# Degassing without vacuum



## bds3 (Mar 16, 2013)

First of all, let this be my obligatory "this is my first post but I've been stalking this forum forever and it's awesome." Which is true of course.

I've been brewing beer for some time with good success. I've gotten to the point where my not-so-good beers are better than most you can buy in the store, and my good beers are nearly without [commercial] equal. I have virtually everything I need to start making wine from a kit (except a 7.9gal bucket and a corker), which I'd like to do, but my question is this:

Is degassing with a drill+attachment adequate to produce good wine? I keep reading that vacuum degassing is the single biggest improvement to one's wine; I can't afford that awesome-looking all-in-one that's all over this site, and I'm not sure I'm handy enough to make my own vacuum pump from auto parts equipment. 

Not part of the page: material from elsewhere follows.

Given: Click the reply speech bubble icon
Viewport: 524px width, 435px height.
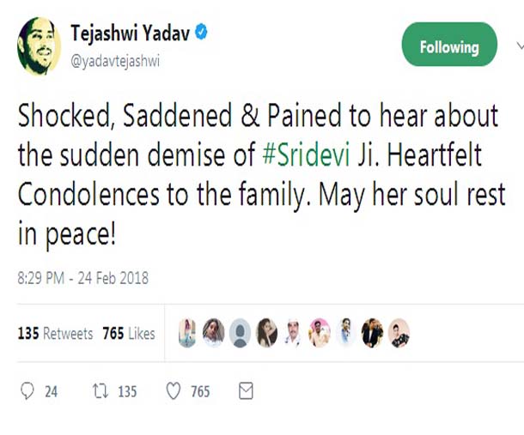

I don't want to waste $150 or more on a kit and end up with a fizzy wine, so any input is appreciated. Thanks.


----------



## TonyP (Mar 16, 2013)

Keep in mind that wine was made for thousands of years, long before degassing was used. The real secret to degassing is getting the wine warm enough, at least 68 - preferably 72F. Under those conditions, wine will degas naturally over time. Degassing with a drill then is easy, again if it's warm enough.. One thing you want to avoid is getting air into the wine, so be careful not to get it going into a vortex.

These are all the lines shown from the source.